Comme si elle jamais cessé de l'aimer.
« Regina, ne fais pas ça. »
Cette fois, elle n'eut pas le temps de cligner avant qu'il ne soit devant elle, envahissant son espace, ses doigts courant sur sa joue et essuyant les larmes qu'elle n'avait pas senti couler.
« Regina, je suis tellement désolé… J'aurais dû te parler après, mais je…j'ai été un imbécile. »
Elle laissa s'échapper un sanglot et essaya de s'éloigner, mais son bras l'enlaça soudain, l'empêchant de faire le moindre geste.
« Non, écoute-moi. Moi aussi j'ai besoin de le faire. J'ai cru qu'elle était morte. Je pensais ne jamais la revoir. Et là elle apparait, et je suis perdu. Perdu parce que bien sûr que je l'aime, je n'ai jamais cessé de l'aimer, mais…je t'aime aussi. »
Cette fois elle se débattit si fort qu'elle put se dégager et placer une distance correcte entre eux, en le fusillant du regard. « Tu n'as pas le droit de me dire ça ! Tu n'as pas le droit de me dire ça quand tu l'as choisie plutôt que moi ! »
« Le sujet n'est pas de choisir quelqu'un plutôt qu'un autre, Regina… C'est la mère de Roland. Ma femme devant Dieu. »
Elle agita ses mains en l'air, soudainement très fatiguée, épuisée, et brisée une fois de plus.
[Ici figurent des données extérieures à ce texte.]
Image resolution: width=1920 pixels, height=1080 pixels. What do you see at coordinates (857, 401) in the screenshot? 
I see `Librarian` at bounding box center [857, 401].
Henry avait raison. « Je ne veux plus rien entendre. »
« Regina, attends. » Elle s'était retournée pour partir, mais il attrapa son poignet pour la retenir une fois de plus. « Je le pense vraiment. » Il la retourna pour qu'elle lui fasse de nouveau face. « Je le pense vraiment, quand je dis que je t'aime. Et je n'arrêterai jamais de t'aimer. »
Elle rencontra son regard et, étonnamment, lui aussi avait des larmes dans les yeux.
C'était le moment de vérité.
Il l'aimait. Elle pouvait le voir dans ses yeux, dans son toucher, dans la douleur peinte sur son visage.
Et Seigneur, elle l'aimait aussi.
Alors, sans réfléchir, Regina plaça ses bras autour du cou de Robin et le tira vers elle, l'embrassant doucement et pourtant durement.
Leurs lèvres se trouvèrent et se quittèrent, leurs langues dansèrent ensemble, leurs larmes se mêlèrent sur leurs lèvres, leur sel un rappel douloureux que c'était leur dernier baiser.
Le dernier baiser.
Regina s'éloigna et fit quelques pas, le regardant une dernière fois.
« Au revoir, Robin. Je t'aimais. »
Et même si elle l'avait conjugué au passé, c'était bel et bien un mensonge.
Elle l'aimait toujours, et comme il l'avait dit lui-même, elle doutait être un jour capable de ne plus l'aimer.